The human-drosophila contrast, however instructive it has been for molecular evolutionary research, is a comparison between just two species, out of the millions of existing animals. It is unclear whether the same picture would have been reached if a distinct vertebrate and a distinct invertebrate species had been sampled. Population genomic statistics in D. simulans were found to be essentially similar to those of D. melanogaster [15], and the central chimpanzee (Pan troglodytes), although genetically more diverse than H. sapiens, showed genomic patterns consistent with a relatively low-Ne species [16]. These are knowledgeable corroborations, but from species very closely related to D. melanogaster or H. sapiens. A very high amount of synonymous diversity and a very low πN/πS ratio were reported in the tunicate Ciona intestinalis B [17]. This was interpreted as reflecting both a high mutation rate and large population size in this marine invertebrate species. Based on a small number of markers but many species, it was found that the average nuclear genetic diversity is higher in invertebrates than in vertebrates, and in marine than in terrestrial species [18], even though the difference is lower than expected from the neutral theory [19]. The influence of Ne was also invoked to explain the variations in non-synonymous to synonymous substitution rate between species of mammals [20], [21], and between populations of mice [22] and sunflower [23].

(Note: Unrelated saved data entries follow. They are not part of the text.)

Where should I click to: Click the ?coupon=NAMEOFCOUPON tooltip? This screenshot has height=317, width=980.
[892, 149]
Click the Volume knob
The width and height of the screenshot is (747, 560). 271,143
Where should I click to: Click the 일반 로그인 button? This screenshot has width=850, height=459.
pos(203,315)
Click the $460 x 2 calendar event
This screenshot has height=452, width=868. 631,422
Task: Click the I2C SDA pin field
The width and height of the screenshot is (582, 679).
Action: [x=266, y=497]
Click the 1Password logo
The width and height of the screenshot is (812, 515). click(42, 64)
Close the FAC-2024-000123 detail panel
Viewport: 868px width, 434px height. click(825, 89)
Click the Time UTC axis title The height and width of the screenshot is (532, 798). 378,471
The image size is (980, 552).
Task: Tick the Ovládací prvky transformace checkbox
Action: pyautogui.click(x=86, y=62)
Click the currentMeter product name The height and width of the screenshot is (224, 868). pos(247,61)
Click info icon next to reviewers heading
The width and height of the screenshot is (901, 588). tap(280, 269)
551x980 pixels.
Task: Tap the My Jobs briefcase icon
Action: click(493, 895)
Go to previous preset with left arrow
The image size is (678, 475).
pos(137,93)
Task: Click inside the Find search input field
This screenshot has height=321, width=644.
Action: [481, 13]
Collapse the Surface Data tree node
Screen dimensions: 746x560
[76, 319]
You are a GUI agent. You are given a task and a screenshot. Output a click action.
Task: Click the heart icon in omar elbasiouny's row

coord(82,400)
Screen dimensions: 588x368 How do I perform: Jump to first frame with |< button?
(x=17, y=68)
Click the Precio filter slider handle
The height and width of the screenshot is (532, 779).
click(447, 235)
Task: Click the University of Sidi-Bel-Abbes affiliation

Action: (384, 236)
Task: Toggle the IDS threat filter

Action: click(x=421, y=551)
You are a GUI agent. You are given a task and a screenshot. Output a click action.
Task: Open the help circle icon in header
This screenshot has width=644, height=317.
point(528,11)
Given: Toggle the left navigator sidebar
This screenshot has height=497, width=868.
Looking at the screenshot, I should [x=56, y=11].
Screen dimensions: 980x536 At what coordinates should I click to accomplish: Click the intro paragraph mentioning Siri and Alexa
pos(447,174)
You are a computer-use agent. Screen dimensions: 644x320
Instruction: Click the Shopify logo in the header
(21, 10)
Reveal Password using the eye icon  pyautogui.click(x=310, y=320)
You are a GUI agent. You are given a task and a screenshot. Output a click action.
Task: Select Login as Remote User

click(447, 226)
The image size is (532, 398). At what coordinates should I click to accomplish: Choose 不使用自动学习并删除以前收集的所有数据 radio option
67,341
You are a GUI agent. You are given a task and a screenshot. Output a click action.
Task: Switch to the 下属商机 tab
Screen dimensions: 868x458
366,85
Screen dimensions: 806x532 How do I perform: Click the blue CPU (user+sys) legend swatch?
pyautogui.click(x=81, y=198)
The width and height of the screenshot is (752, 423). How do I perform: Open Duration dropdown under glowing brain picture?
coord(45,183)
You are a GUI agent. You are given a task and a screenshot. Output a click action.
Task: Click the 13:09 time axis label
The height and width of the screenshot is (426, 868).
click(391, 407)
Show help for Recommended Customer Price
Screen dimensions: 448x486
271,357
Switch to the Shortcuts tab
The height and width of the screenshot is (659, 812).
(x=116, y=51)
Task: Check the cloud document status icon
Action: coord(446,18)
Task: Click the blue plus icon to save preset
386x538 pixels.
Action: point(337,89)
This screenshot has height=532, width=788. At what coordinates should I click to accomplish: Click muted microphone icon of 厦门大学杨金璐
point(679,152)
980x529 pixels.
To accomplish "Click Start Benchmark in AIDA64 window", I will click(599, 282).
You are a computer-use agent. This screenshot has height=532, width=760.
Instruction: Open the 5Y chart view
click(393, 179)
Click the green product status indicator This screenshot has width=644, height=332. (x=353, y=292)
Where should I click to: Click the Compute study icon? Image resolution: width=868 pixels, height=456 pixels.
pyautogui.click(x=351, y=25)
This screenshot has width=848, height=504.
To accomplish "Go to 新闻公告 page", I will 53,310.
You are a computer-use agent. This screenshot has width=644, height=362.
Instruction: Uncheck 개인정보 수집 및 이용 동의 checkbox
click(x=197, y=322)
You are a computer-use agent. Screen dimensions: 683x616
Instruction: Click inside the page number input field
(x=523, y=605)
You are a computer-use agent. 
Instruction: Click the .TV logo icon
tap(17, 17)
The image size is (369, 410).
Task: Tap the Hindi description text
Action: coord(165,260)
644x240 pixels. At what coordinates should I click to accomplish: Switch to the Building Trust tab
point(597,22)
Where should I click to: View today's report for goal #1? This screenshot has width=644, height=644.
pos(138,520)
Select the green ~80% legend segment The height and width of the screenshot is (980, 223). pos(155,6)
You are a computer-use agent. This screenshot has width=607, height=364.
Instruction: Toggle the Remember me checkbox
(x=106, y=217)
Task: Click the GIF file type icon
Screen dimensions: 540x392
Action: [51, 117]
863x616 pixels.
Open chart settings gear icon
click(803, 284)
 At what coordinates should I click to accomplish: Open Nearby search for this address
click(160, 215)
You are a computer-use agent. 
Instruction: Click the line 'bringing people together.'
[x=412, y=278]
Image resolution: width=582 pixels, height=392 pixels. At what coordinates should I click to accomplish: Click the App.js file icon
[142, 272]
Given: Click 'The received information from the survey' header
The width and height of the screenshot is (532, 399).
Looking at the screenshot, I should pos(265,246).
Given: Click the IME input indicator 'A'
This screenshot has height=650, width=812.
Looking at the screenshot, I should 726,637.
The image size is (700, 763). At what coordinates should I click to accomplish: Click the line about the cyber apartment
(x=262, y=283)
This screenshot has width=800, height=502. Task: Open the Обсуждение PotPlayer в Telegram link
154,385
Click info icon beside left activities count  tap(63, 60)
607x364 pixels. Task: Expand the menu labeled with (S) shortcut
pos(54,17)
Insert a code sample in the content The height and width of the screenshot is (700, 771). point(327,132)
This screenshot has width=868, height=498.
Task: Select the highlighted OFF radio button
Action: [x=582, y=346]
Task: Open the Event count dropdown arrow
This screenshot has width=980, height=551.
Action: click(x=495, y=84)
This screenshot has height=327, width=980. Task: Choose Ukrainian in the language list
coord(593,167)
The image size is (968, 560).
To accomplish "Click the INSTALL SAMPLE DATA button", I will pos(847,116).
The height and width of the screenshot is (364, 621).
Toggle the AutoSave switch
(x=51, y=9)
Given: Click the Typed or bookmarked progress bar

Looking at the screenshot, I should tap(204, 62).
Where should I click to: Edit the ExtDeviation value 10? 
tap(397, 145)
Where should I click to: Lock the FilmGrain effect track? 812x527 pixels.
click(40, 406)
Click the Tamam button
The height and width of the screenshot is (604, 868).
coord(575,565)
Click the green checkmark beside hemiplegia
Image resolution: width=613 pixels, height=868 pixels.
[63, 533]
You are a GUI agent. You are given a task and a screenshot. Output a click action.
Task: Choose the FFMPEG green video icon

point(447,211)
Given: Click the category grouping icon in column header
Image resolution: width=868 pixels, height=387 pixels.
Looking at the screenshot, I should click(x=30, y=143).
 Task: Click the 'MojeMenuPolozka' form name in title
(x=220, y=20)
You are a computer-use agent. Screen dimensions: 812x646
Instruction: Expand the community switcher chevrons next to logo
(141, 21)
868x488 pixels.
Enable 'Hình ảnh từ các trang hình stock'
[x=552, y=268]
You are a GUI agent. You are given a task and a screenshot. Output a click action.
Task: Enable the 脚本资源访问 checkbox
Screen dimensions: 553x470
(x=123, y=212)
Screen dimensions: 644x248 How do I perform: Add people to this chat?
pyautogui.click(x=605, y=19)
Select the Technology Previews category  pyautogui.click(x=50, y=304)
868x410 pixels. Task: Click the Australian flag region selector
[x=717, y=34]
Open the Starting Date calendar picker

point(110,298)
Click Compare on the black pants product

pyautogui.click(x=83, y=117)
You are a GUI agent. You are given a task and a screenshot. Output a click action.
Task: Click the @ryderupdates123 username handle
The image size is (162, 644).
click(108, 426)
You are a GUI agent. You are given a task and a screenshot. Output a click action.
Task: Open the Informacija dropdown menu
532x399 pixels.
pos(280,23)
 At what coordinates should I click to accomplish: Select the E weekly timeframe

A recent population genomic study of the European rabbit (Oryctolagus cuniculus), however, revealed large amounts of genetic diversity, and a πN/πS ratio similar to those measured in Drosophila [24]. Although perhaps abundant, rabbits, being vertebrates, are among the 5% largest living animal species. Observing a very low πN/πS ratio in this species is somehow surprising according to the population size hypothesis, knowing that density and body mass tend to be negatively correlated across species (e.g. [25]). Still in mammals, relatively high levels of genomic polymorphism in endangered primate species were recently reported [26], again questioning the link between current abundance and population genomic patterns. It should be noted that what matters regarding molecular evolution is the long-term Ne, averaged over thousands to millions of generations. It is therefore perhaps not so surprising that the Ne effect in mammals is not correctly predicted by species conservation status, as discussed in reference [26]. At any rate, the sample of metazoan species for which population genomic data are available is still quite small, and highly biased towards mammals. Genome-wide studies of additional species from various phyla appear needed to confirm or infirm the role of Ne in animal molecular evolution, and to explore variations of within-species genomic diversity across the phylogenetic and ecological dimensions.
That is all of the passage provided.